Convergence of the equilibrium measure for LQG mean field games with common noise
Informal Systems Seminar (ISS)
Centre for Intelligent Machines (CIM) and Groupe d'Etudes et de Recherche en Analyse des Decisions (GERAD)
Speaker: Jiamin Jian
Zoom Link
Meeting ID: 845 1388 1004
Passcode: VISS
Abstract:
This work focuses on exploring the convergence properties of a generic player’s trajectory and empirical measures in an N-player Linear-Quadratic-Gaussian Nash game, where Brownian motion serves as the common noise.
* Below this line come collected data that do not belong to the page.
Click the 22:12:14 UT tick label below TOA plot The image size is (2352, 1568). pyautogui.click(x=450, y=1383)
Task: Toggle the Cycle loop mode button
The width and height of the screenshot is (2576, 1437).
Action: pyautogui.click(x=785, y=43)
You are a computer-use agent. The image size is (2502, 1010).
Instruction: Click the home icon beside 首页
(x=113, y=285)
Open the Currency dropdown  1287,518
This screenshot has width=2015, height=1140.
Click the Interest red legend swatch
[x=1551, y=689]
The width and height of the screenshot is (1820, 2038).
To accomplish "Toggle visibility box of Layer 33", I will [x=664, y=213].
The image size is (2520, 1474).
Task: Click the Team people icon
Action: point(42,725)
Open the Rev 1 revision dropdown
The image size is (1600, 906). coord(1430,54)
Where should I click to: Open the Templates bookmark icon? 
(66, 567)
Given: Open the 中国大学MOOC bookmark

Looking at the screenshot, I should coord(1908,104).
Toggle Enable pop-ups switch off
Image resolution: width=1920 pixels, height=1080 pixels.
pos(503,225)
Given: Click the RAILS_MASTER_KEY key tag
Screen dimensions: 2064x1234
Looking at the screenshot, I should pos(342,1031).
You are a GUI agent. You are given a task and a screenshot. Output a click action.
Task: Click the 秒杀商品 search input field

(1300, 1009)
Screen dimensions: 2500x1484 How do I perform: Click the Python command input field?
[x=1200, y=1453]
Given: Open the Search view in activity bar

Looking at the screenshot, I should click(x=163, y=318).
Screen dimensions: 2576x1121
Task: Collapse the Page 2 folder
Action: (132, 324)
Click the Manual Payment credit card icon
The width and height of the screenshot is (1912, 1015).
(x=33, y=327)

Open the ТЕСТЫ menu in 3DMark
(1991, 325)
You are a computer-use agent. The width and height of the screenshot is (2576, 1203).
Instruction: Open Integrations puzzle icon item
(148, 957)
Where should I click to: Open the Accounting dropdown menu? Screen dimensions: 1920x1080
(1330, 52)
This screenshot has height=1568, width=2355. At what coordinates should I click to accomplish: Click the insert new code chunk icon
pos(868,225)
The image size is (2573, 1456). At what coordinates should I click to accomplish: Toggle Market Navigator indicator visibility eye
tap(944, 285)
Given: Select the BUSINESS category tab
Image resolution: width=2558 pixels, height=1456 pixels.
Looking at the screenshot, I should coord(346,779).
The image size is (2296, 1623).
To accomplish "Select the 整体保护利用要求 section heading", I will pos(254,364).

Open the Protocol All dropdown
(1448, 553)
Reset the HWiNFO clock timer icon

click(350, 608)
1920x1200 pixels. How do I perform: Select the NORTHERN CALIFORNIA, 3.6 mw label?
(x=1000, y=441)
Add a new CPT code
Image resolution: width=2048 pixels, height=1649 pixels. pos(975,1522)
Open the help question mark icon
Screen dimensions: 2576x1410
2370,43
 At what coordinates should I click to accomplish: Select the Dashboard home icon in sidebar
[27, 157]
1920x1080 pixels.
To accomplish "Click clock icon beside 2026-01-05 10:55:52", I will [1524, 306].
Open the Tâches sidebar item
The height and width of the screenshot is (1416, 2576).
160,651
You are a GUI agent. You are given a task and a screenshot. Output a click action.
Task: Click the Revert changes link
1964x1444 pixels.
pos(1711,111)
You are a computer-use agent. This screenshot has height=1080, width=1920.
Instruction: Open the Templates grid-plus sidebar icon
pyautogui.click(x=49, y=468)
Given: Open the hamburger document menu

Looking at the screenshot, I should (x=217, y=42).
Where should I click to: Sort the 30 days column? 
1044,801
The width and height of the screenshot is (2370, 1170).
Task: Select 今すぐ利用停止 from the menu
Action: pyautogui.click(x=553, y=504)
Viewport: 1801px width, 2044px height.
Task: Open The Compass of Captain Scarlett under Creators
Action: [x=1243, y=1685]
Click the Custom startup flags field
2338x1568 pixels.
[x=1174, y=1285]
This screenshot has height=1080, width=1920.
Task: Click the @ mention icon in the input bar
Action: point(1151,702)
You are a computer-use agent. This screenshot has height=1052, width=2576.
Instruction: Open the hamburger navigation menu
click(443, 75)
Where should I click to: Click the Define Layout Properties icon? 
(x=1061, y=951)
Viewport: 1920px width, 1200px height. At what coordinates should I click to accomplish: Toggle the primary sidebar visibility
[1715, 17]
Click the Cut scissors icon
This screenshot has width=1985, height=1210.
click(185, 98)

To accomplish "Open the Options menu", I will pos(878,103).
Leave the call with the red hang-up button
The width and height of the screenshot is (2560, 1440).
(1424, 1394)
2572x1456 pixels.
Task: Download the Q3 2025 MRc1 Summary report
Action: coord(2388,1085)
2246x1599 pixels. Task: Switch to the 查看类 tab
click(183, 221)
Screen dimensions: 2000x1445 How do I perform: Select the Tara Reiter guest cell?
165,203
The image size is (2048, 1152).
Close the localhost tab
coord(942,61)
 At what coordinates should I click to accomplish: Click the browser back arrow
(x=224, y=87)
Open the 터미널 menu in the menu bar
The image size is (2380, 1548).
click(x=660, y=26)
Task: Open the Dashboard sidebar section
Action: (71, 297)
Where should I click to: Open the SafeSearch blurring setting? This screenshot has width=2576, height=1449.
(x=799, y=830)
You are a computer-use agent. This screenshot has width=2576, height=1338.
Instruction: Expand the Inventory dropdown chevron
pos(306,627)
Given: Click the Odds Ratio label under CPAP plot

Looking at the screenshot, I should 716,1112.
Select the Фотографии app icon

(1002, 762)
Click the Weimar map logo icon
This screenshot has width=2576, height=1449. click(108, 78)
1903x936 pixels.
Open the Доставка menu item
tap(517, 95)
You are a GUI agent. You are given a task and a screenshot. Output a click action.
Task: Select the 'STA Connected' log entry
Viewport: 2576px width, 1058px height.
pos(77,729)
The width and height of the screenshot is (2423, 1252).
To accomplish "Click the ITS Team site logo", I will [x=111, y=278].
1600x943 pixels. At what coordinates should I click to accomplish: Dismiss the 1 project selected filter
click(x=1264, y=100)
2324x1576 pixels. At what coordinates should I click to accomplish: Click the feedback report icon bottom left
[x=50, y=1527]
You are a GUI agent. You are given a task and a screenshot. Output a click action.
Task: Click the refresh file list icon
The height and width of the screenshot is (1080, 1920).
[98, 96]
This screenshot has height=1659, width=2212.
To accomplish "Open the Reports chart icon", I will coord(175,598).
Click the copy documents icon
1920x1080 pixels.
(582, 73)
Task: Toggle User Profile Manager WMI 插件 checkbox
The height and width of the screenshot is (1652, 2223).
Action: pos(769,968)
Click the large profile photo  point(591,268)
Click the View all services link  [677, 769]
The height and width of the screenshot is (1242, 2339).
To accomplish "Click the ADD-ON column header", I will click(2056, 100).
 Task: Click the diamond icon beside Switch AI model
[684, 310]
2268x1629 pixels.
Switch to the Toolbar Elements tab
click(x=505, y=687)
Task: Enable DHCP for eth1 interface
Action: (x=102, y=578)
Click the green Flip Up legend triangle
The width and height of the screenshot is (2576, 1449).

We establish three distinct convergence rates concerning the representative player and empirical measure. To investigate the convergence, the methodology relies on a specific decomposition of the equilibrium path in the N-player game and utilizes the associated mean field game framework. It is a joint work with Prof. Qingshuo Song and Dr. Jiaxuan Ye.
Bio:
Jiamin Jian is a Ph.D. candidate in Department of Mathematical sciences at Worcester Polytechnic Institute under the supervision of Prof. Qingshuo Song. His research interest includes stochastic control, mean field games and financial mathematics. Before that, He got the Master’s degree in Mathematical Finance and Statistics from City University of Hong Kong in 2019 and the Bachelor’s degrees in Mathematics and Applied Mathematics from Nankai University in 2018.